Since school may be the second largest contributor to a child's radon exposure (or to teachers or staff), the U.S. Environmental Protection Agency (EPA) recommends that all schools be tested and that action be taken to reduce elevated radon levels.
Surveys have shown that radon levels can vary significantly from room to room within a school, so EPA protocols call for testing in all frequently occupied rooms that are at basement or first floor level (or are otherwise in contact with the ground). If a room is found to have a level greater than the EPA guideline of 4 picocuries per liter (4 pCi/l), additional testing should be done to confirm the problem. If elevated levels are verified, action should be taken to reduce the radon level.
In 1991 the Michigan Indoor Radon Program conducted a survey of radon in Michigan's public schools. More than 13,000 measurement devices were placed in 388 randomly selected school buildings across the state. The survey resulted in nearly 11,600 statistically valid results in 373 buildings in 80 counties. Approximately 2.3 percent of the samples exceeded the EPA guideline of 4 pCi/l, and these elevated levels were distributed among more than 25 percent of the buildings and in over 61 percent of the counties.
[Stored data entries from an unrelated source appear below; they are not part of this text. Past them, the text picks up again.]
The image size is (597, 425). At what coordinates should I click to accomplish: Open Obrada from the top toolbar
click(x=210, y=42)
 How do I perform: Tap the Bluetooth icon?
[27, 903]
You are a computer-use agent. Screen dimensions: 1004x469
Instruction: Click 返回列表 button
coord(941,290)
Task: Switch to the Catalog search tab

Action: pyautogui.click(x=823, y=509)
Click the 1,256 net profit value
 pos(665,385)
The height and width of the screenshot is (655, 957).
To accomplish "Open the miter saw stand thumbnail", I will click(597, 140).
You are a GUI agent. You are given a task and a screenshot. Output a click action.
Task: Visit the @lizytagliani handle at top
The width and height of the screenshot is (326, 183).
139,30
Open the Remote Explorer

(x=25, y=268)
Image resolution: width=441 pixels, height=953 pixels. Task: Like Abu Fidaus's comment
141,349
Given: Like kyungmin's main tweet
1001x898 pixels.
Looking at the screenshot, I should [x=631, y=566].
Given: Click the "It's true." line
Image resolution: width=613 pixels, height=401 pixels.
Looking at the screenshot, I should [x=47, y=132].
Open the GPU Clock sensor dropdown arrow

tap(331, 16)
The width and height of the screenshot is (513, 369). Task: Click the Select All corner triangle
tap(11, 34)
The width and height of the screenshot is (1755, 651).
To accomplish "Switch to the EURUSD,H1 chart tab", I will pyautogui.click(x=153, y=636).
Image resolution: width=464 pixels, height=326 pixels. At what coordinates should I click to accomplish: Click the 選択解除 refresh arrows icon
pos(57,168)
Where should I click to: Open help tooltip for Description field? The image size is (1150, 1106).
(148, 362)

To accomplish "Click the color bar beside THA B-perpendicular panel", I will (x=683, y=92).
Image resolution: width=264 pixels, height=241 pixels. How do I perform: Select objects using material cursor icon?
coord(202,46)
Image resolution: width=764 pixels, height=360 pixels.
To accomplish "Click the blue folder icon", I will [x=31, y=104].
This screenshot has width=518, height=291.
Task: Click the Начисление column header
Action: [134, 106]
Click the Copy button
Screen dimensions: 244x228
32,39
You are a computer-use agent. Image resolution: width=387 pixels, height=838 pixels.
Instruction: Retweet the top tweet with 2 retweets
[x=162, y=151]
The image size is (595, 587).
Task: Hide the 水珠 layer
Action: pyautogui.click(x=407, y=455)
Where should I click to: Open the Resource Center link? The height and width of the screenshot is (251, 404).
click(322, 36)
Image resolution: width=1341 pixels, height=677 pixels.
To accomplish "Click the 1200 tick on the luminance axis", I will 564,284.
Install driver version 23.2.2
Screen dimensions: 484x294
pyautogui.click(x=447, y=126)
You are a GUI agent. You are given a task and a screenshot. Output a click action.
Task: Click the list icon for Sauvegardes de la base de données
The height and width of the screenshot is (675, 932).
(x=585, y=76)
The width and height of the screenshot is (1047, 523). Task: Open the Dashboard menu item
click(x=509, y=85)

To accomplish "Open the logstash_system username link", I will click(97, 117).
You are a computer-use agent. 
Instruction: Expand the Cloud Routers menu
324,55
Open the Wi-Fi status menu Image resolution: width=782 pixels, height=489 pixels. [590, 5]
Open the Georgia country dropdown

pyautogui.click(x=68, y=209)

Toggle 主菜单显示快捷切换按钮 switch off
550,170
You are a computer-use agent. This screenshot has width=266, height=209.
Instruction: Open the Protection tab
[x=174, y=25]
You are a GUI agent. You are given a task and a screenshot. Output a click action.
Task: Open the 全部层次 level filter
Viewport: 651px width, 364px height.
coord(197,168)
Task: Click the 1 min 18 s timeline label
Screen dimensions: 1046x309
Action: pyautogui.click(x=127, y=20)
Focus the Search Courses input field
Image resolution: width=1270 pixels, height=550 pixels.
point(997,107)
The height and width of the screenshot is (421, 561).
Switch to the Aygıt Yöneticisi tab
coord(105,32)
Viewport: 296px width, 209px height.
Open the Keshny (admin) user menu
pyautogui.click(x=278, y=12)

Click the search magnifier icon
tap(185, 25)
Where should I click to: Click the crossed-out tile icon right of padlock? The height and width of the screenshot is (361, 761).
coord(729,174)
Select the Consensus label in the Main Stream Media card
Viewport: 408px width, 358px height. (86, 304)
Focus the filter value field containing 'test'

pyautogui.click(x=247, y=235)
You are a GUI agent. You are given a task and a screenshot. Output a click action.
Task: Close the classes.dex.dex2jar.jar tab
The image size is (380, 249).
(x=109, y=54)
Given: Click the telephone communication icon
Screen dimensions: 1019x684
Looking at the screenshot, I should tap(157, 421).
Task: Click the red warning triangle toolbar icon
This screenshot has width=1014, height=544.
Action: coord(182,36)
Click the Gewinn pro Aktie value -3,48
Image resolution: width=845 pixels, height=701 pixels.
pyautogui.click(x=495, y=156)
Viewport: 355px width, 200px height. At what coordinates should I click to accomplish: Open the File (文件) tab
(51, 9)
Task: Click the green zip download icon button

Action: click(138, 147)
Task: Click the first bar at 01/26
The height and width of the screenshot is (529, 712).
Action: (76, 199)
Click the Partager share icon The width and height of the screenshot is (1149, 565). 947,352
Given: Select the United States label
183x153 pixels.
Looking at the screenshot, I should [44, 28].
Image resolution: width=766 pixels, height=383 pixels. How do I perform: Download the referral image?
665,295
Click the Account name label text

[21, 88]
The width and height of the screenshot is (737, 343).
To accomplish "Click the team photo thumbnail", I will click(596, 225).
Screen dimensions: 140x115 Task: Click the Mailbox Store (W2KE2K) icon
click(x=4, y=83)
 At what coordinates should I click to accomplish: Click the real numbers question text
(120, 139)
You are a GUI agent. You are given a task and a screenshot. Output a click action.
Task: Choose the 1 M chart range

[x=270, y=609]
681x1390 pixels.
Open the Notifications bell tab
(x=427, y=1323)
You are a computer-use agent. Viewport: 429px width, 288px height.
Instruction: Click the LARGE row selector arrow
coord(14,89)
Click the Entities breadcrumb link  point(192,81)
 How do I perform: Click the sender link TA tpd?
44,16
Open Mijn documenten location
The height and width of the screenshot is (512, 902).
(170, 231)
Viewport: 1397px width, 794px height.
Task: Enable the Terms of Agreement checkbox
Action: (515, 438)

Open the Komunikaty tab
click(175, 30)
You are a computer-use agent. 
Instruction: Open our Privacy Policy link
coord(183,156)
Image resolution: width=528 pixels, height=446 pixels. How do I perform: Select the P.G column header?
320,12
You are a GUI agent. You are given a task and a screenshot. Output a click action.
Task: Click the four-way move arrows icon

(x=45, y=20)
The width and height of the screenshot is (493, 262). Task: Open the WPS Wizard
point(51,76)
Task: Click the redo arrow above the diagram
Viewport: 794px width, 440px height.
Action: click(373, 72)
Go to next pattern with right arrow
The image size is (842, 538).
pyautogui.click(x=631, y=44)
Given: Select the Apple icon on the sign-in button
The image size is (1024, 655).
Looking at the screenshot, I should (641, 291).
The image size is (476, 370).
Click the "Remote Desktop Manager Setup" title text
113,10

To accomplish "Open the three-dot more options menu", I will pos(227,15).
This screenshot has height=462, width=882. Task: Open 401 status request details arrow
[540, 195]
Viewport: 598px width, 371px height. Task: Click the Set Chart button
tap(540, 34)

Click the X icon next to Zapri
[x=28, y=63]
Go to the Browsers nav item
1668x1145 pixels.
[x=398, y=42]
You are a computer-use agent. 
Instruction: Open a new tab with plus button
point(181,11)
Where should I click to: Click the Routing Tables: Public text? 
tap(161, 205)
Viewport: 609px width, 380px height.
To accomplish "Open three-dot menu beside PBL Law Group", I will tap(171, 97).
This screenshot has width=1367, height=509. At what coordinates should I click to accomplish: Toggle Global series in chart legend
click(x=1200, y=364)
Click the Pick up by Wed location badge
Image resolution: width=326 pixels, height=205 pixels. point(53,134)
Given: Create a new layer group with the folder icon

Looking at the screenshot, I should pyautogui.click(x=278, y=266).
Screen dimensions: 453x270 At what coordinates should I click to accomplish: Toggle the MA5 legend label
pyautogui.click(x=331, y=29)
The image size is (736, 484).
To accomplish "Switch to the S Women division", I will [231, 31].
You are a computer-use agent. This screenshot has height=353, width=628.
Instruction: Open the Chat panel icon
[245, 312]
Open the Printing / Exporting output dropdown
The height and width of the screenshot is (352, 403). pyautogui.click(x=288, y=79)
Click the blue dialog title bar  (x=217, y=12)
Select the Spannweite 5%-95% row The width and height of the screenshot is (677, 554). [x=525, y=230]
The survey was intended to determine the overall potential for radon problems in schools, and it did confirm that elevated radon levels could occur in schools. As is the case with homes, however, the only way to know whether a building has elevated radon levels is to test that building. Differing soils and geology, construction factors, and occupancy patterns can result in significantly different radon levels from room to room and from building to building, even in the same general locale. All buildings should be tested.
More information on testing procedures can be found in Radon Measurement in Schools, Revised Edition, and more detail about the school survey can be found in Indoor Radon In Michigan: School Survey Summary (see below).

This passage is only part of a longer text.